Frank O'Mara, Marcus O'Sullivan, Ray Flynn and Eamonn Coghlan, who broke the world 4 x 1 mile relay record in a time of 15:49:99 in 1985. Picture: Ray McManus/SPORTSFILE
Frank O'Mara, Marcus O'Sullivan, Ray Flynn and Eamonn Coghlan, who broke the world 4 x 1 mile relay record in a time of 15:49:99 in 1985. Picture: Ray McManus/SPORTSFILE

At home Neptune complete a four-in-a-row of league titles.

There is no stopping Nemo, especially with Eoin O’Mahony now in their ranks, as they beat Duhallow in the county final, while Brian Cunningham bangs over 0-12 as the Barr’s beat the Glen by 3-18 to 2-14, for their 24th title.

Christy Connery captained the Cork U21s to All-Ireland glory over Kilkenny by 4-11 to 1-5, with Dan O’Connell scoring 2-1, Mark Foley 1-1 and Ger Manley 0-4.

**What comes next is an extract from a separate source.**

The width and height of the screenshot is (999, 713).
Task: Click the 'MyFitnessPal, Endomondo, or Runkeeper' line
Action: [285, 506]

There is agony for the Cork footballers, who are denied an All-Ireland win over Meath by a controversial late free, and in the replay, they come up short by a single point, as Larry Tompkins scores eight points in both finals.

1989:

Flower Lodge is bought by Cork GAA. It would be renamed Páirc Uí Rinn.

Blue Demons break the Neptune stranglehold as they are crowned league champions, while Marcus O’Sullivan retains his world indoor gold at 1,500m in Budapest, while he also breaks the world indoor record that year with a blistering time of 3.35.4.

Castlehaven win their first county title, as five points from Larry help them to a 0-9 to 0-7 win over the Barrs, while in the hurling decider the Glen beat Sars in a shootout, by 4-15 to 3-13, with Kieran McGuckin, John Fitzgibbon and Tomás Mulcahy scoring 3-8 between them.

The Glen hurling team before winning the 1989 county.
The Glen hurling team before winning the 1989 county.

Redemption for the Cork footballers after losing two All-Ireland finals in a row. Two John Cleary penalties got them past the Dubs in the semi, and they had too much firepower for Mayo in the final winning 0-17 to 1-11, with Dinny Allen, who had debuted for Cork back in 1972, having the honour of lifting the Sam Maguire trophy.

Cork City lose the FAI Cup final to Derry City after a replay, as their promising young centre-half Brian Carey joins Manchester United in the summer.